» GIVEN PASSAGE:
Sat. Nov 9th, 2024
Occasional Digest - a story for you

Playa Venao, Panama — Just a little more than a decade ago, Ángely Miranda would drive to the pristine, horseshoe-shaped bay of Playa Venao for asados, a traditional South American barbecue for family and friends. Back then, the road was entirely unpaved, but those bumpy, rugged journeys are some of Miranda’s most joyful memories of growing up along Panama’s Pacific coast.

A lot has changed since then, for the beach, the community that surrounds it and an entire region that is being rapidly transformed. Massive infusions of capital from the U.S., Israel and European nations have made Central America a magnet for tourist getaways or plush, tropical retirements. But there are larger stakes at play, for the global environment and native lifestyles, on the one hand, and for the economic transformation of developing nations on the other.

That balancing act has Panama teetering between economic boom and environmental and cultural disaster. Playa Venao, the point where jungle meets ocean, is also where rapid development meets its more challenging consequences.

“I used to walk on the beach, just go to the water and drink sometimes,” Miranda told me, using a mix of Spanish and English. “I used to come with a lot of people. We used to grill, and it was really fun.”

Now, Miranda’s favorite beach is unrecognizable. Playa Venao of today has hotels lining the shore, mansions nestled on the hilltops and a vibrant downtown strip boasting trendy shops fashioned from repurposed Evergreen shipping containers. Miranda herself works as a receptionist at Selina, one of the biggest hotels.

Like Miranda, most longtime residents of Playa Venao see the development as a mixed blessing, a welcome source of jobs, on the one hand, and a destruction of a way of life on the other. But to ecologists and environmentalists, the widespread destruction of plant life and the rise of energy-consuming luxury towers are unambiguous sources of concern, because environmentally sensitive development in the southern hemisphere is widely considered a key to containing and mitigating the consequences of global warming.

“Migration is accelerating under a changing climate,” Mark Wishnie, the former director of the Smithsonian Tropical Research Institute’s Native Species Reforestation Project, said. “As a result, the ability for Panama to serve as a corridor for species movement in a warming climate is, of course, only more and more important.”

Complicating the situation is the fact that growth and development are widely seen as the physical manifestation of the country’s rising position on the world stage. Panama’s stable transition to democracy and robust economy, the fastest growing in Latin America, have attracted droves of investors. U.S. Foreign Direct Investment in Panama was 5.3 billion in 2019, a 3.9 percent increase from 2018. These investors even enjoy special protections under the 2012 U.S.-Panama Trade Promotion Agreement.

“Because of the history in Panama, the Noriega regime, the invasion, etc., people weren’t comfortable investing in Panama,” Wishnie said. “But that clearly has changed.”

Since 2020, Panama has focused on spreading this investment outwards from Panama City, and this year the government began a $240 million highway project to the rural Darién province. Moves such as these stimulate rural economies, but also come with an environmental cost. Panama has the highest forest cover of any country in Central America. However, since 2000, Panama has lost 8.5 percent of those trees and in 2022 alone, 67 square miles of land was deforested.

» ENTRIES PROVIDED:
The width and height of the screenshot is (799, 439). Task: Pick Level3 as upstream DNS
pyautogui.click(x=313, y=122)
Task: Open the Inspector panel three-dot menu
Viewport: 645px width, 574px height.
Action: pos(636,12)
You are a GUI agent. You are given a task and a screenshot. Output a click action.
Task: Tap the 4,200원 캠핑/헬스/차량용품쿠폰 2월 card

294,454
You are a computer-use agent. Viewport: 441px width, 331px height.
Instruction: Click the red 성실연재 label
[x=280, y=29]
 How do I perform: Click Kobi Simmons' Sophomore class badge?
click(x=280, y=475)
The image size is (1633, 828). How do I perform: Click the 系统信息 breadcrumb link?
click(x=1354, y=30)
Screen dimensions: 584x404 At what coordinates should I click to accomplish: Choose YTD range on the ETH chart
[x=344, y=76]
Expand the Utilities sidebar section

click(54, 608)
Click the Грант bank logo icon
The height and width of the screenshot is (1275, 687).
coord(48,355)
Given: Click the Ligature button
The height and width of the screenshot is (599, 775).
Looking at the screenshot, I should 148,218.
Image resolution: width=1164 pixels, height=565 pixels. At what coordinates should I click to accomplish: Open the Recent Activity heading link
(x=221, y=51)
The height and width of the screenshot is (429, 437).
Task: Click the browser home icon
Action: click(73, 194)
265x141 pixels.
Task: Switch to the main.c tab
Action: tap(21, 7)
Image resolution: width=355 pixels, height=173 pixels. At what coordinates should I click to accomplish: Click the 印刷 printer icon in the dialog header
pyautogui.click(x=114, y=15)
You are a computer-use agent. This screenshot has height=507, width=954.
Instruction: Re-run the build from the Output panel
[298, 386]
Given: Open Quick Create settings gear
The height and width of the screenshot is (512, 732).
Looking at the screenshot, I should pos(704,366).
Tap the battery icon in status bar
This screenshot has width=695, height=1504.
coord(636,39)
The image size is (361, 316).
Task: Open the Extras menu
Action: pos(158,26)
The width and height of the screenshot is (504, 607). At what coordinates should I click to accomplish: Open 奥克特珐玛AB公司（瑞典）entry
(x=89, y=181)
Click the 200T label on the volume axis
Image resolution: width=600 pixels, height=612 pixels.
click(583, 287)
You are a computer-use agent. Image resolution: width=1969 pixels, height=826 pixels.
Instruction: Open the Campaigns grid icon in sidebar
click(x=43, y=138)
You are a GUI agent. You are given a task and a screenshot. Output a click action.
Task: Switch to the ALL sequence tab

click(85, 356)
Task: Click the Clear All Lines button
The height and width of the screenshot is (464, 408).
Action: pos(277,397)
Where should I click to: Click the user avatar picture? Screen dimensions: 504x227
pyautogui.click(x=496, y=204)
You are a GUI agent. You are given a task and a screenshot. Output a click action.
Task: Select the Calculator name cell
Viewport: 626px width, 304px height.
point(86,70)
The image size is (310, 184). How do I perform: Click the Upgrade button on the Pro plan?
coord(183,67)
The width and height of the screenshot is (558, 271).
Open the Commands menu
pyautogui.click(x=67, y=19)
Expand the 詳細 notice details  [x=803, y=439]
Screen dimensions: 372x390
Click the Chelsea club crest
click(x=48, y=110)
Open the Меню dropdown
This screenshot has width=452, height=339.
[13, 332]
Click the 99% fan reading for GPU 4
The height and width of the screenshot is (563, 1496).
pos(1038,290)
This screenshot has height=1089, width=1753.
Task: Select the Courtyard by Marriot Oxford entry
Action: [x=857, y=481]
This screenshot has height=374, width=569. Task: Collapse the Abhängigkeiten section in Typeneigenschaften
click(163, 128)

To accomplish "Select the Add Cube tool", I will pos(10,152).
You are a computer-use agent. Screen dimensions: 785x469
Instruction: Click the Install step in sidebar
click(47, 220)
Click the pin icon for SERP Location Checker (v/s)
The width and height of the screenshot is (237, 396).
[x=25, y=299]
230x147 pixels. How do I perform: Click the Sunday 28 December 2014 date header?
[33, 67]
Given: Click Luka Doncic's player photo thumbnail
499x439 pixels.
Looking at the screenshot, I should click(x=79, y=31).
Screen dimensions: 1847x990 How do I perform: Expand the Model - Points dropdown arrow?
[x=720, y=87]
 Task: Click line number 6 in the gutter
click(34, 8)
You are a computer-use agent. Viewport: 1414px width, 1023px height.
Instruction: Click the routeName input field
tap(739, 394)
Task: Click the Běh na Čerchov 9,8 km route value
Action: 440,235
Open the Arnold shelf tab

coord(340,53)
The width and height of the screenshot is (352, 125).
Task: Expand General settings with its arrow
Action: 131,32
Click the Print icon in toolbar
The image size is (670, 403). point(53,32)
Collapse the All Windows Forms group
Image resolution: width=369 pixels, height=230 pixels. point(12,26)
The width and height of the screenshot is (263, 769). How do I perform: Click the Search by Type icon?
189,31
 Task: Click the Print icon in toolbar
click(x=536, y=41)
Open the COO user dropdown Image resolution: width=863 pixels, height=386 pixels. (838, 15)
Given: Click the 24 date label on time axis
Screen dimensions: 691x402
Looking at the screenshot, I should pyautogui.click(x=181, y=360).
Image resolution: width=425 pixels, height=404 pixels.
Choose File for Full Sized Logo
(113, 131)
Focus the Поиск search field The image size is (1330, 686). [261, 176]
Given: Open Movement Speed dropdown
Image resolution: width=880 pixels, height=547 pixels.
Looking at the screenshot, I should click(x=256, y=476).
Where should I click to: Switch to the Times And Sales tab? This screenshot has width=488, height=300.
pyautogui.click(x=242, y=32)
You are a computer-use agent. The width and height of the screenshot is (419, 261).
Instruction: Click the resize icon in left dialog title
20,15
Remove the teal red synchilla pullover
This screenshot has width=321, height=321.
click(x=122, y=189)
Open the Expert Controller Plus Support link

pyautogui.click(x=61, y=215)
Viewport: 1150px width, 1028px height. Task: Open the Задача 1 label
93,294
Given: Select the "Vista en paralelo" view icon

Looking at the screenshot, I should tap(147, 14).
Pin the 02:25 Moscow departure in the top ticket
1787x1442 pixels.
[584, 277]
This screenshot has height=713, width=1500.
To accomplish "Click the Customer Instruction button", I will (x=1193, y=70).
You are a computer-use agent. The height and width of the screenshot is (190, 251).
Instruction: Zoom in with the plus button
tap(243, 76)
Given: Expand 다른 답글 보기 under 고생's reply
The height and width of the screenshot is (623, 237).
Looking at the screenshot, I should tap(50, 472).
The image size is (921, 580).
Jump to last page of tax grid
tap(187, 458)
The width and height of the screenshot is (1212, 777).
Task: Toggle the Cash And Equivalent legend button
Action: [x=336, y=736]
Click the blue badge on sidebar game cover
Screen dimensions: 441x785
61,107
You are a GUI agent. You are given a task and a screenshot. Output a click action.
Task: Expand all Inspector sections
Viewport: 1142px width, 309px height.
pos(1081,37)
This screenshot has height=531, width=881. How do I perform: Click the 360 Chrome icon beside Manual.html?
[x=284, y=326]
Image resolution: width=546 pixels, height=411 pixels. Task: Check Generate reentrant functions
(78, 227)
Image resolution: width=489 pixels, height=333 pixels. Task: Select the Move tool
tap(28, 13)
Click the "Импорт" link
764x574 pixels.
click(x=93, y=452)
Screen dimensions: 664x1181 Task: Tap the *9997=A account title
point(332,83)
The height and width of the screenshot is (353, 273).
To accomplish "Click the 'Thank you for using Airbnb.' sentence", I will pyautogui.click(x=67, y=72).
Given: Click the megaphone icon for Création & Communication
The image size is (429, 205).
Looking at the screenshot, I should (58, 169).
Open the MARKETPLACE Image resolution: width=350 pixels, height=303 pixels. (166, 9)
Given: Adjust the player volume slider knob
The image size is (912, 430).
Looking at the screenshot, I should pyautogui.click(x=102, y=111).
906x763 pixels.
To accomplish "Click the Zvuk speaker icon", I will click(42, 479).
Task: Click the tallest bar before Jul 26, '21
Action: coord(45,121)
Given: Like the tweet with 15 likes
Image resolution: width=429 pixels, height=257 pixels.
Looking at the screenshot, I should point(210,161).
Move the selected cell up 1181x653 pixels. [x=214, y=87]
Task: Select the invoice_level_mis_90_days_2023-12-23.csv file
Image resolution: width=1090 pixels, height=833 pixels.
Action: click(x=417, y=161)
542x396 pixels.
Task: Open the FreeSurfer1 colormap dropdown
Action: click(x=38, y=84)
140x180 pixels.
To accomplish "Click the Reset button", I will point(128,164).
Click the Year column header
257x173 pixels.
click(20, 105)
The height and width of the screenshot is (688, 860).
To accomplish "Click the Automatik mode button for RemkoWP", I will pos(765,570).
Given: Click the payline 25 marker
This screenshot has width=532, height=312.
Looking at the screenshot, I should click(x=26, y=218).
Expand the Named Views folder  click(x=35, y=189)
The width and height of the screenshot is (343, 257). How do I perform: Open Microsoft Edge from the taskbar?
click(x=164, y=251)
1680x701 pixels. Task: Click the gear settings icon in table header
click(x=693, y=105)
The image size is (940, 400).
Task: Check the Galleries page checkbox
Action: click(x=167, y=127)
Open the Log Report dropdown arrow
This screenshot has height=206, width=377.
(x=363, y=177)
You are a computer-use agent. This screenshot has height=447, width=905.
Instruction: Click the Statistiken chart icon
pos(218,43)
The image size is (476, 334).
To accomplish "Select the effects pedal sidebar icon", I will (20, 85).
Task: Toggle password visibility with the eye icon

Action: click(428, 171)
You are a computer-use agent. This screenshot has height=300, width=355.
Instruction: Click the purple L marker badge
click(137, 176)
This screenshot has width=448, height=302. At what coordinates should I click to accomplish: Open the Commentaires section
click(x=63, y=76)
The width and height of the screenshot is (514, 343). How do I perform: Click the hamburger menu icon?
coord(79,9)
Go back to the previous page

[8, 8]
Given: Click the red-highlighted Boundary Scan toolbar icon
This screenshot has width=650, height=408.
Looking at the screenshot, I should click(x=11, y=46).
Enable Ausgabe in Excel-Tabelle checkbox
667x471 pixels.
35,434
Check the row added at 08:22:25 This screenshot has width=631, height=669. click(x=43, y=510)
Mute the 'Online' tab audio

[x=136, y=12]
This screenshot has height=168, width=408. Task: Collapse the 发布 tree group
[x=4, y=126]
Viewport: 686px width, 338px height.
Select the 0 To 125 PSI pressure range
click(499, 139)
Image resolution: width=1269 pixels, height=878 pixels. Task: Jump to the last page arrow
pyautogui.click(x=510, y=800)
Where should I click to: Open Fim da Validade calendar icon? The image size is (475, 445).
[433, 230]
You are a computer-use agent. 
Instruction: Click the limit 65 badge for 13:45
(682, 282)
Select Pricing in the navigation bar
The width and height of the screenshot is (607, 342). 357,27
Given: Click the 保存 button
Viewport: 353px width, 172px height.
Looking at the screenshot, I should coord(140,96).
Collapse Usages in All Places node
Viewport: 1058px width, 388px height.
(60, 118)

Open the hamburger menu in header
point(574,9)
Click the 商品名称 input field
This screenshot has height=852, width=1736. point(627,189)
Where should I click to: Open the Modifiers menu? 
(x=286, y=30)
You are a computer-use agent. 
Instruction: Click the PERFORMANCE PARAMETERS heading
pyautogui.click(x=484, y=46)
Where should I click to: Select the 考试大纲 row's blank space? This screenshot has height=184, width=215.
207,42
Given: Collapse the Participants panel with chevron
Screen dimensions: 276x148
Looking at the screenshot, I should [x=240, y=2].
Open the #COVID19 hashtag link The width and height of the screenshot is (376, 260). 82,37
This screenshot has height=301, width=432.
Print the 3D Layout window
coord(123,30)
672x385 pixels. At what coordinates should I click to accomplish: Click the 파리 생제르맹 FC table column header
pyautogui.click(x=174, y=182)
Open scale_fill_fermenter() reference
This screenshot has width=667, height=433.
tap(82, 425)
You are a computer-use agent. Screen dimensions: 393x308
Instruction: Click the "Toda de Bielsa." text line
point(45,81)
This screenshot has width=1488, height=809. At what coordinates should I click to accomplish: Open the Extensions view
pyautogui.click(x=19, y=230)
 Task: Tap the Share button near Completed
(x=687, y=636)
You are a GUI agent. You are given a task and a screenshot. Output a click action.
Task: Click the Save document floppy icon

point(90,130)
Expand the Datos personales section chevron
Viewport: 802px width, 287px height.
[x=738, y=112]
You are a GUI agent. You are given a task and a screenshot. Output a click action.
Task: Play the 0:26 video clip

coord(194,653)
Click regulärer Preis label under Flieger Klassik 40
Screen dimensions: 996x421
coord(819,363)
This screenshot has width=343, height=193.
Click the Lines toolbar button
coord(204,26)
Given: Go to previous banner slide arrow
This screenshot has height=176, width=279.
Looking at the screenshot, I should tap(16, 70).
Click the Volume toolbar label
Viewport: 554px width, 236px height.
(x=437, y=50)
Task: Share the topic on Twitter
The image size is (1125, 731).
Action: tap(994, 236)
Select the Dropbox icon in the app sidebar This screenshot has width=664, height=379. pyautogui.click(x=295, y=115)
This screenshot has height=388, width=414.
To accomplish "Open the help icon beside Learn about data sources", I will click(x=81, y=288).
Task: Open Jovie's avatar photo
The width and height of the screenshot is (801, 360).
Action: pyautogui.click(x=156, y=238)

» PROBLEMS TO SOLVE:
a) In the article on Playa Venao, where does Ángely Miranda work?
b) Copy the text of the Playa Venao article between "Like Miranda, most" and "of global warming.", inclusive.

» YOUR RESPONSES:
a) She works as a receptionist at Selina, one of the biggest hotels in Playa Venao.

b)
Like Miranda, most longtime residents of Playa Venao see the development as a mixed blessing, a welcome source of jobs, on the one hand, and a destruction of a way of life on the other. But to ecologists and environmentalists, the widespread destruction of plant life and the rise of energy-consuming luxury towers are unambiguous sources of concern, because environmentally sensitive development in the southern hemisphere is widely considered a key to containing and mitigating the consequences of global warming.